- **Document passage**:

========================================

Making Friends with Yourself

Lydia Bell, MHC

Sometimes when I’m working with clients, we notice that their inner monologue can be harsh or critical. Often I ask, what would you say to a friend who is going through the same thing? With a friend in mind, it can be easier to think of something compassionate to say to yourself. This season, perhaps you can challenge yourself to bring the same attention and care you bring to other relationships to your relationship with yourself. Here are some simple ways you can be a better friend to you:


Take yourself on dates. For a friend or a romantic partner, we might plan an afternoon of activities we know we can enjoy together. Have you ever done this for yourself? Think about simple, affordable things you enjoy doing. Maybe it’s a picnic lunch at a nearby park or a visit to a local bookstore. Try not to think about things you “should” do (e.g. work out, run an errand) and something that is purely for enjoyment. 


Be curious. See if you can bring a sense of loving curiosity to your own thoughts and feelings. Journaling is a great way to do this, or you can also just pause to ask yourself some gentle questions. Why am I feeling this way right now? What do I need at this moment? What is the story I’m telling myself? If you’re looking for a specific tool to spark self-reflection, I recommend checking out The Artist’s Way, by Julia Cameron. It offers a structured way to approach getting in touch with an internal sense of play. This is a wonderful book for anyone interested in a deeper connection to self (not just artists).

========================================

- **Dataset extract**:
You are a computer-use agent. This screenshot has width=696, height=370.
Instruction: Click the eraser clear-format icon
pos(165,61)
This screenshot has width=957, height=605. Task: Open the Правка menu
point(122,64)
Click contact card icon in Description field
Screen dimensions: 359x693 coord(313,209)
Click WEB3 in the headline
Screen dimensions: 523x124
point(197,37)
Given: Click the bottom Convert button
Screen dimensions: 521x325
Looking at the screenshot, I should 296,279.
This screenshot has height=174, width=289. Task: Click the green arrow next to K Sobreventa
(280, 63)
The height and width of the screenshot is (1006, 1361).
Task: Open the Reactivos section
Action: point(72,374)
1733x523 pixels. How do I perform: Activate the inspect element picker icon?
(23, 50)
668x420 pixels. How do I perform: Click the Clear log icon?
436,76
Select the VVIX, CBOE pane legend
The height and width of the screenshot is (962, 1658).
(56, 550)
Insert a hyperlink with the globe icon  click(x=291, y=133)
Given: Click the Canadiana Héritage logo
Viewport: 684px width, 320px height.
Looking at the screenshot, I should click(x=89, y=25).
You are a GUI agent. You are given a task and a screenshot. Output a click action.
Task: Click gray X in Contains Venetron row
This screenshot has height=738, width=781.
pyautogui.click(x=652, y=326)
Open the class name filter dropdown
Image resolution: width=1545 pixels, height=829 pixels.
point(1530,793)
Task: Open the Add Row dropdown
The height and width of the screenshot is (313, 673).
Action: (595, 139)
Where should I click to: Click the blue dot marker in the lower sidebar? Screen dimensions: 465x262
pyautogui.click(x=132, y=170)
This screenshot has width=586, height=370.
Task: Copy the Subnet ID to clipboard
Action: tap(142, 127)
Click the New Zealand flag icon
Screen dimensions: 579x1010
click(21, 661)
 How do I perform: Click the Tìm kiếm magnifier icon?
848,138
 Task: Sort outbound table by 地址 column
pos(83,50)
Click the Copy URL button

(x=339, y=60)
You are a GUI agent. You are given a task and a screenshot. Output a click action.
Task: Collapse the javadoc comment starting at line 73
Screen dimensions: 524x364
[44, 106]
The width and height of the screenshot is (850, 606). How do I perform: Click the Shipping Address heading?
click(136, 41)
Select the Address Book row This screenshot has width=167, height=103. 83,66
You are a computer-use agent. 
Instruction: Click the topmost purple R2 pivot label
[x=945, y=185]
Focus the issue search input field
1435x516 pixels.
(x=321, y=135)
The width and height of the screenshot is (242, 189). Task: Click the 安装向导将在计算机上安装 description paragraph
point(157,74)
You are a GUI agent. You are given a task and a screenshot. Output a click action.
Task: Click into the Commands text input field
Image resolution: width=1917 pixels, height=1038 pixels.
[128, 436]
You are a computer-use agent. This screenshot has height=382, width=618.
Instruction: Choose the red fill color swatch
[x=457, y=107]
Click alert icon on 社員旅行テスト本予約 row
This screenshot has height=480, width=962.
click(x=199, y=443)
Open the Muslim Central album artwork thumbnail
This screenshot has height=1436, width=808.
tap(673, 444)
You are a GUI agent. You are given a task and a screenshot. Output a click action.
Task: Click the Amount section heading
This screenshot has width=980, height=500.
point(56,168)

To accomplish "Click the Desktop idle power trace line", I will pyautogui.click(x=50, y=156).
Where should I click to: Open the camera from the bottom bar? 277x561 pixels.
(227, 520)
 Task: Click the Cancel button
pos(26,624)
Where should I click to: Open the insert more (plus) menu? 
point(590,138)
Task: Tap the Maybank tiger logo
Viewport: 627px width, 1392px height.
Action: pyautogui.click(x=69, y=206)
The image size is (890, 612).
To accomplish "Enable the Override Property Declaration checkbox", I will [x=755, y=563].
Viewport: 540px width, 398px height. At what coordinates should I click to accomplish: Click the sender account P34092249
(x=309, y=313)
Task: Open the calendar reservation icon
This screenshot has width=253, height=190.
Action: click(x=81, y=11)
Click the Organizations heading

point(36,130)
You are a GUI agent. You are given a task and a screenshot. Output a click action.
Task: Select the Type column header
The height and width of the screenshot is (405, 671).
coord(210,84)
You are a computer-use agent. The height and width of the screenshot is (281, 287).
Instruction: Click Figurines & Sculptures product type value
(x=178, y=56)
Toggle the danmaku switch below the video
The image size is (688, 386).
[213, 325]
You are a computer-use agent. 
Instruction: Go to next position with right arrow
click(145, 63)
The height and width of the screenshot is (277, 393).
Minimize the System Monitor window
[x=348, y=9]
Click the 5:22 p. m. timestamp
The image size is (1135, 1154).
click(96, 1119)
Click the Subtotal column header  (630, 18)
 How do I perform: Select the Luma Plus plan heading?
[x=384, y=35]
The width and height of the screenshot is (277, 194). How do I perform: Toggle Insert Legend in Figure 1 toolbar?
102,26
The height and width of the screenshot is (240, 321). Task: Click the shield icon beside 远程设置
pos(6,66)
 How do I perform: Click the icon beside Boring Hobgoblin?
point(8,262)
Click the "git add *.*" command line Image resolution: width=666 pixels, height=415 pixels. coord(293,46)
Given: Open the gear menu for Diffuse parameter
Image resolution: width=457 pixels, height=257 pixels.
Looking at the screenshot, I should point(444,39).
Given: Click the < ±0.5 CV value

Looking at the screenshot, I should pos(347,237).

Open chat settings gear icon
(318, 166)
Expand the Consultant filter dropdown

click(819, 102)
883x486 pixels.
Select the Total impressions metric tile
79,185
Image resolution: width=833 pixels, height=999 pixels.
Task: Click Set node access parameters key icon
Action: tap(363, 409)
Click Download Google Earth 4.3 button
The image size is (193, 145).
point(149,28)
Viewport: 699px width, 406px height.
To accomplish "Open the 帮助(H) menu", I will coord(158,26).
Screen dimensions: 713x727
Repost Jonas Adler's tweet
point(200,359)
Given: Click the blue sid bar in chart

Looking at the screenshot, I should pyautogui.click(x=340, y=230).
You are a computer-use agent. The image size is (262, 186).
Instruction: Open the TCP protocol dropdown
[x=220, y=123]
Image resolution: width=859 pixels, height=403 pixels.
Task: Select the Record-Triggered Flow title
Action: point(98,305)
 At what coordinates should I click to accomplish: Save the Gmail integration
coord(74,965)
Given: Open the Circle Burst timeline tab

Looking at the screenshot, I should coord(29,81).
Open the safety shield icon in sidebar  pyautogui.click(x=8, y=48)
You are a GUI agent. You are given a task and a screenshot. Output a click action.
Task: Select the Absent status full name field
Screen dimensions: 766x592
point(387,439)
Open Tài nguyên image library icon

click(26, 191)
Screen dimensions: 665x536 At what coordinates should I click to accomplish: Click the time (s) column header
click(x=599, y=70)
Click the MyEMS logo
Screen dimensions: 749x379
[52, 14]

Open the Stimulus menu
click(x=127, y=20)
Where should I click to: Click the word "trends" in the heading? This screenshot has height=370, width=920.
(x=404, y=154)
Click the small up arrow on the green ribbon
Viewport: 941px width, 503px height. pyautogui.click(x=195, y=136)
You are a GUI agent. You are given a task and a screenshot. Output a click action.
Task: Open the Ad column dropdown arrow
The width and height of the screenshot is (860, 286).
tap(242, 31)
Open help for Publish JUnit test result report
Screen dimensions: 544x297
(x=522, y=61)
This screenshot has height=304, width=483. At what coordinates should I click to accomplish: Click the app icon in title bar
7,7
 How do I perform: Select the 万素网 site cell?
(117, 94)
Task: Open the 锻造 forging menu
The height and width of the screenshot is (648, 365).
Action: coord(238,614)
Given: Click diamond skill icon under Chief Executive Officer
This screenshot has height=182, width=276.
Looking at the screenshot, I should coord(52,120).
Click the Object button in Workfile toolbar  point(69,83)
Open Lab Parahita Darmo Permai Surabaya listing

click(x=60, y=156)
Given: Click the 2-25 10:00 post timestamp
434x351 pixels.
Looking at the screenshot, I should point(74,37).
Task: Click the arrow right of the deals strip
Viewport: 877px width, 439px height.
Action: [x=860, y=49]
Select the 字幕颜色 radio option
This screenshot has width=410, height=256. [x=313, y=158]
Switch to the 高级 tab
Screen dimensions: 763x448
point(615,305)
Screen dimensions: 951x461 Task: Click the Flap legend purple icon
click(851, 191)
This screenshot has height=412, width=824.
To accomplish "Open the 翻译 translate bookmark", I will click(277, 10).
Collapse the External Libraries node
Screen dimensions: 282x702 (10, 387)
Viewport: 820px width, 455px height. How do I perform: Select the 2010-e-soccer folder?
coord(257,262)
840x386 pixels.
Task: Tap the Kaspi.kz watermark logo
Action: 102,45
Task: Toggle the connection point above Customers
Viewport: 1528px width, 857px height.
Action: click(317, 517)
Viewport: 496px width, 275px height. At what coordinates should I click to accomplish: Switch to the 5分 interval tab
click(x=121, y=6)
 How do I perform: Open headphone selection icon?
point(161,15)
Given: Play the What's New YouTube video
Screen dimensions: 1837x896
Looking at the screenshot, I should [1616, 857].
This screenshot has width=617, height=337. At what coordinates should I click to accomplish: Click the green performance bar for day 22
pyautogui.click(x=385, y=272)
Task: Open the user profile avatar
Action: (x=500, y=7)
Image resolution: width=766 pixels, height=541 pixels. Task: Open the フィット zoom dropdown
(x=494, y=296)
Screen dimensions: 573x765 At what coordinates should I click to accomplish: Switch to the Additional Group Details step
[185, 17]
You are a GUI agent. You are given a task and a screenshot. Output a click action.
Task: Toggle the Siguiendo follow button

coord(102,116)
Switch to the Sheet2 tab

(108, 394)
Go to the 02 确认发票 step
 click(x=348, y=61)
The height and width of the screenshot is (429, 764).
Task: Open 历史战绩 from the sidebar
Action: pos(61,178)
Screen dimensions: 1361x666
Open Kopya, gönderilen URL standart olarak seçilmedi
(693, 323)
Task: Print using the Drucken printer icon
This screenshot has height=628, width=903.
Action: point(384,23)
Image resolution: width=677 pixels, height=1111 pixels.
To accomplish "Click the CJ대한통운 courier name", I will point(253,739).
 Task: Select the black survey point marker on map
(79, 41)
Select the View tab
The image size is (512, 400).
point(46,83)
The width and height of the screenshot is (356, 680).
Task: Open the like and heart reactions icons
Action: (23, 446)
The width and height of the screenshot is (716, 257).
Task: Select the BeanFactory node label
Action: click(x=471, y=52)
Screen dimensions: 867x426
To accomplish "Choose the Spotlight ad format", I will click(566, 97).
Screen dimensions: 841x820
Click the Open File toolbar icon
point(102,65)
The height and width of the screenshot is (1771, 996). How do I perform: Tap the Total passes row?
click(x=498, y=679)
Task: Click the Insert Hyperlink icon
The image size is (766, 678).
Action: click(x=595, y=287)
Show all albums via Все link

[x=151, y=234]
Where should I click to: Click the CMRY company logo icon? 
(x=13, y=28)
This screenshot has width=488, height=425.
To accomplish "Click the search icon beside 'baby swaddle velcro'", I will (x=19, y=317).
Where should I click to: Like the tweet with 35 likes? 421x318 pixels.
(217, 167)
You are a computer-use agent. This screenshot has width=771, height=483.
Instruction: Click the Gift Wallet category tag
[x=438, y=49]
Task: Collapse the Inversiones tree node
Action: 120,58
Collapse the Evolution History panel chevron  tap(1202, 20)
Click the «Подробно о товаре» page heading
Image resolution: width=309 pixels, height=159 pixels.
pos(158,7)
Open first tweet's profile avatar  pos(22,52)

========================================

- **Complete the following**:
A – List the questions that the piece on making friends with yourself suggests you ask yourself.
B – Carry on the piece on making friends with yourself from the point where it stops.
None of the entries are needed.

- **Responses in order**:
A –
- Why am I feeling this way right now?
- What do I need at this moment?
- What is the story I'm telling myself?

B –
Give yourself the benefit of the doubt. Sometimes when we’re in a cycle of negative self talk, we can forget to give ourselves the benefit of the doubt. If a friend left some dirty dishes in the sink one night after a long day of work, would you call your friend lazy? No, you’d probably chalk it up to your friend being tired. See if you can offer yourself the same grace.  


Check in. What are you getting out of your relationship with yourself? Are you feeling nurtured, supported? If you have a trauma history or have historically not been kind to yourself, it might take some time to cultivate a healthy relationship with yourself. Be patient, and don’t be afraid to ask for help. Therapy can be a great place to practice what it’s like to approach yourself with love and compassion.